**Task details**
The entries shown here must be retyped in full, with no pictures included.

**Extracted records**
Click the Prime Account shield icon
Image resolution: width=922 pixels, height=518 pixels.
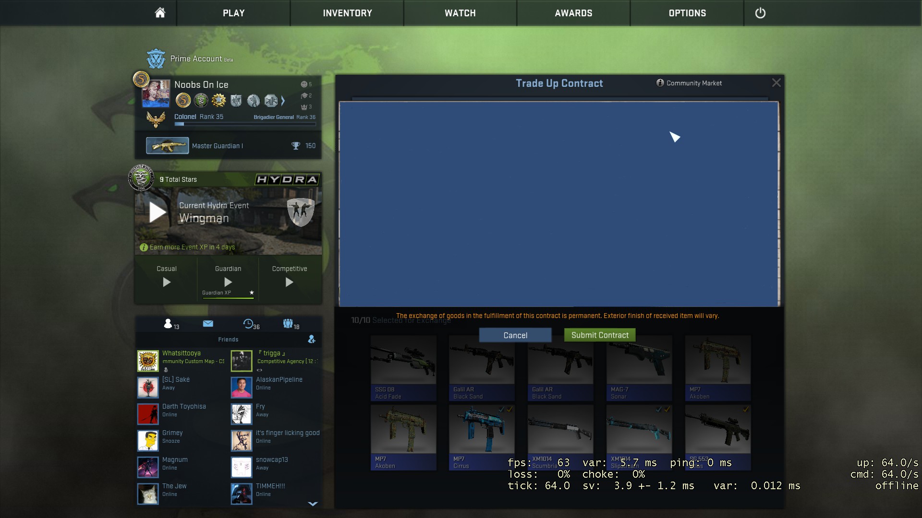click(x=156, y=59)
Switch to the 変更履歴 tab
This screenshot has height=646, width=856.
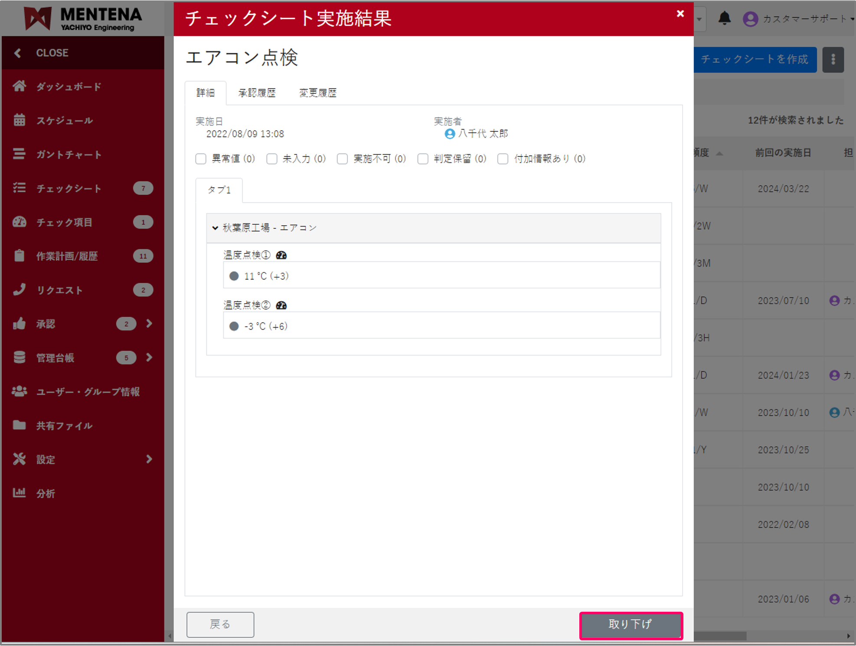pyautogui.click(x=317, y=93)
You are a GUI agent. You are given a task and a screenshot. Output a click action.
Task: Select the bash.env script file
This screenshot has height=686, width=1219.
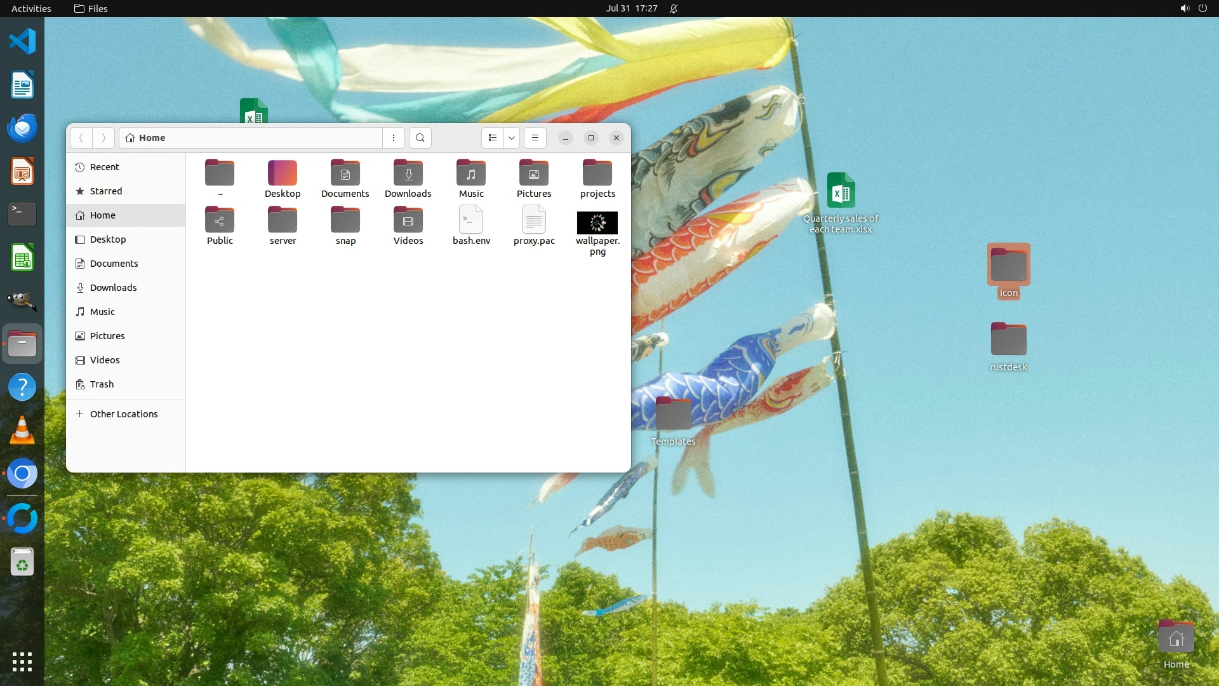point(471,220)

**Answer box**
Click the Prime Account shield icon
Image resolution: width=922 pixels, height=518 pixels.
click(x=156, y=59)
Switch to the 変更履歴 tab
This screenshot has height=646, width=856.
pyautogui.click(x=317, y=93)
You are a GUI agent. You are given a task and a screenshot. Output a click action.
Task: Select the bash.env script file
This screenshot has height=686, width=1219.
point(471,220)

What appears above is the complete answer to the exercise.